We also rounded up some guinea pigs. We invited a few clients whose sites were essential for recruiting prospective students. Some of them came in trusting our process while others we expected to give us more pushback. But the temptation of getting in on the ground floor of a redesign was a great way to get some challenging clients on board.
We made it clear that not everything was going to go smoothly at first. When we tried our fledgling processes out on them, we figured out what worked, and redesigned the things that didn’t. These guinea pigs helped us create a portfolio of success stories.
This communication step works hand-in-hand with the previous step, demonstration. The more we showed how our core values worked, the easier it’s been to get others to understand the process. And the more you share your victories with your clients, the more opportunities you’ll have to rack up new successes.

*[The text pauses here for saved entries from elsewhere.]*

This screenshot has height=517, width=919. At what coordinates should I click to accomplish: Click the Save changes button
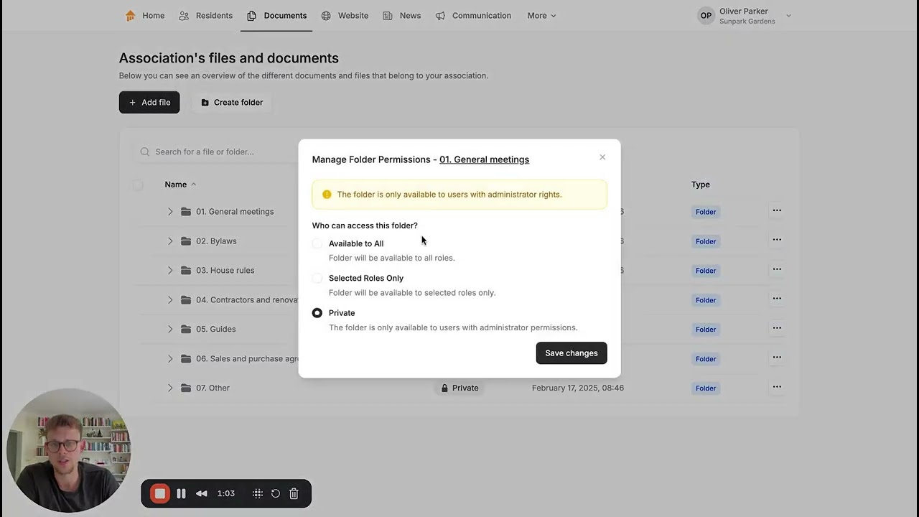pyautogui.click(x=572, y=353)
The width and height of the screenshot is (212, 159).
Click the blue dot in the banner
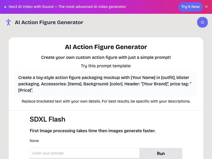(5, 7)
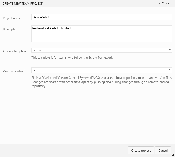Click the Scrum framework template description text

(x=72, y=58)
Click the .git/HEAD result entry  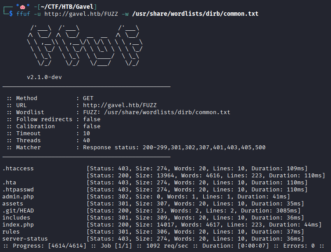tap(18, 211)
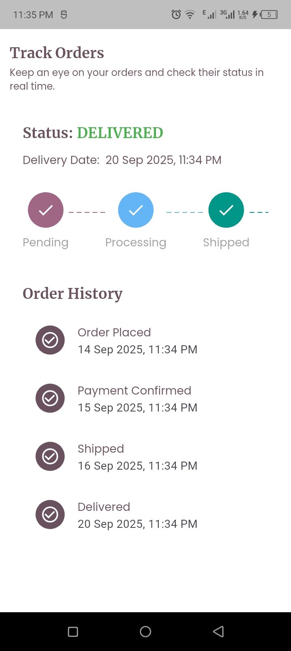Select the Shipped stage label under stepper
Viewport: 291px width, 651px height.
[x=226, y=242]
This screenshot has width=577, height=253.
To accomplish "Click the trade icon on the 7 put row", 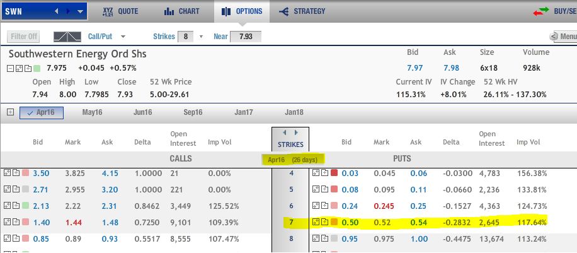I will 315,222.
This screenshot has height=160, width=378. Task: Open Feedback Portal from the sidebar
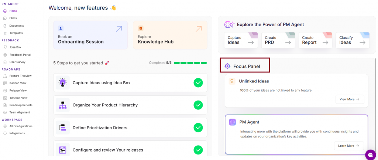(20, 55)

By showing our wins to senior staff and the reasons why they worked, we built up much-needed trust and we turned them into advocates for us. Yes, we got VPs to be our advocates! Our process for establishing victories was then filtered back down to their staff, and as we’ve been working with them, our base of advocates grows. This means fewer angry emails in our inbox when big changes come.
This process is the bedrock for our success: we go back to this well time and time again. When we’re approached about a change that we might not know how to handle, we ask ourselves how it stacks up against our core values and make a decision from there. It really is a point of pride for us.
[and then I mostly used Justin’s slides & notes for the conclusion]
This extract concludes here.